One of the reasons you may feel like you need to do a re-set with your style is because you may have been stuck in a “style rut” for too long. This is something I can share that I have experience with and for me this was noticeable in that I haven’t been very open minded in trying out different styles of clothing or silhouettes. I was wearing clothes which were too fitted in terms of the design and these were items which I regularly reached for 10 years ago – so even though these clothes were in my correct body size, the style of clothing was too fitted for my preference now and I hadn’t matured in terms of the items I was reaching for.
Another example of being stuck in a style rut is focusing on one aspect of your lifestyle when it comes to your wardrobe. For a decade I focused on building up a corporate style wardrobe for Monday to Friday which resulted in a considerable lack of a smart “off duty” wardrobe. Additionally I felt a sense of style fatigue which meant I would resort to jeans & a tee for the weekend. So even though I felt well-dressed for work, I didn’t feel that my smart casual/weekend wardrobe was stylish.
My advice if you’re stuck in a style rut is to conduct a review of the current items in your wardrobe and see whether your clothes, footwear and accessories still reflect your sense of style today. Are they fit for your lifestyle? Have you over-invested in workwear, or “going out” pieces which you rarely wear? Does your footwear need an update? Do you find you have the same types of items where you might benefit from incorporating some variety so you have options for a variety of occasions?
For me, I started to experiment with different styles of footwear since 2020. I never used to wear flats a lot but now I’ve discovered a new found love for loafers – you would never have seen me wear these a few years ago! Another example is trousers – I’ve been the flag bearer for the skinny jean or skinny trouser silhouette for so long, that I forgot other styles of trousers or jeans even existed. I’ve recently purchased a pair of flared denim jeans, straight leg jeans and high-waisted paper-bag style trousers and now adore these even more than my skinny jeans. But I wouldn’t have known this if I hadn’t considered taking a risk and trying out something different.
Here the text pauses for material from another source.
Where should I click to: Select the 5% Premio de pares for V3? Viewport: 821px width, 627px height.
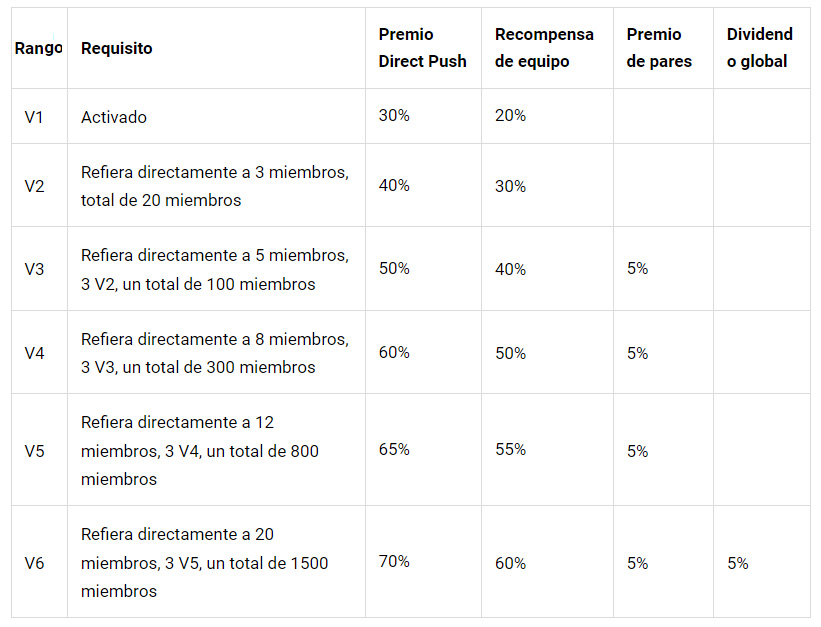point(637,268)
If you want to try something different my advice would be to either go in-store and seek out items you wouldn’t normally reach for and try them on. If you don’t have the time to do this and you mainly shop online, then try to shop with a retailer where you have free returns and free return postage if possible as this minimizes you loosing out on money if you decide the pieces aren’t for you and need to return them. The key is to just be open-minded and sometimes it takes us becoming frustrated with our wardrobe before we even consider trying out new styles and pieces.
2. Your style is no longer age appropriate
As we age, whether that’s going from teens to our 20’s, our 30’s to 40’s or beyond, our style choices reflect this progression in maturity. I had a revelation in 2019 when I purchased a dress and realized that I no longer felt comfortable in this style for the age I am right now. This is the style of dress I’d easily wear in my 20’s but just didn’t feel right now I’m in my 30’s – it felt too short and not something I’d reach for on a normal weekend. I wore it once to the beach and then promptly sold it on to someone who would hopefully love it more and get more wear out of it than I would.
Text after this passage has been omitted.